The museum’s director, Carre Adams, spoke with KXAN’s Jennifer Sanders about the museum’s history and its impact during Black History Month.
Read an edited transcription of the conversation below or use the video player above to watch.
SANDERS: Let’s first talk about the theme for 2024, which is African Americans and the Arts. How are you tailoring your programming around that theme?
ADAMS: Well, I mean, we are a Black Arts institution, and history is one of our focuses as well, so everything that we do is really imbued with that. But for us, I feel like African Americans in the Arts is really about acknowledging all of the magnificent contributions that folklorists, filmmakers, journalists, and musicians have made to US culture. Black folks have always been global tastemakers, right? And so, for us, we want people to really understand that art is life, and artists are responsible for so many of the things that we use every day. They help us solve problems. They reflect on our history. They are really making a contemporary archive. And so, we’re trying to, I think, share that with folks that come to the museum.
SANDERS: Okay, so speaking about people coming to the museum. Tomorrow, you have Solar Saturdays. Tell me about that. What is that? That’s a kickoff for them, huh?
ADAMS: Yeah, so Solar Saturdays is a quarterly program. This is our second annual Solar Saturdays, but we’re able to bring it back as a quarterly program, thanks to the generous sponsorship of PNC Bank. And so, Solar Saturdays is kind of modeled off of Brooklyn First Saturdays, where it’s a sitewide activation. You know, people can go to our garden and learn about growing your own food, we’ll have movement workshops, we’ll have people giving financial literacy talks or fireside chats, we’re also going to have live music, and we’re spinning records from the museum’s archives and collection, just to kind of keep the energy up throughout the day. And so, we want to really invite people to the museum that haven’t been there before, invite people back who have been there, and it’s really a multi-generational, multi-ethnic, multicultural event, but we’re centering African American history, culture and art.
SANDERS: Okay. And then lastly, and you kind of touched on this, but how are you using programming to really rebuild the community especially, and we know what East Austin once was, and you all are still there?

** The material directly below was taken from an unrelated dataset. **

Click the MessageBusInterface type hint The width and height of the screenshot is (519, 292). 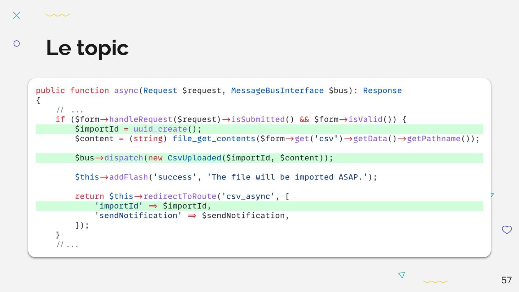pos(277,90)
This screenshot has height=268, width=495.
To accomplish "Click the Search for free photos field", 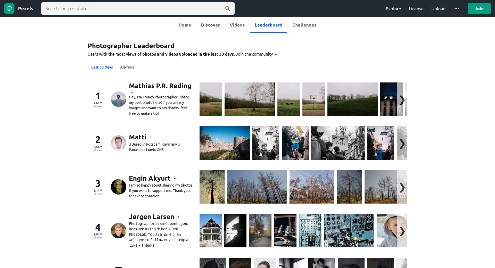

ADAMS: You know, I think for us, we want to be a landing planet. We want to be a place that people consider home. Right? And so, for us, it’s about placemaking. It’s about welcoming people into the community. It’s about educating them about the ground that they stand on, right? You know, black Austin has made significant contributions to this city, from our educational institutions to our infrastructure. They’ve touched every aspect of what Austin is now and so for us, it’s about making sure people understand the past so that they can be proper stewards of the future.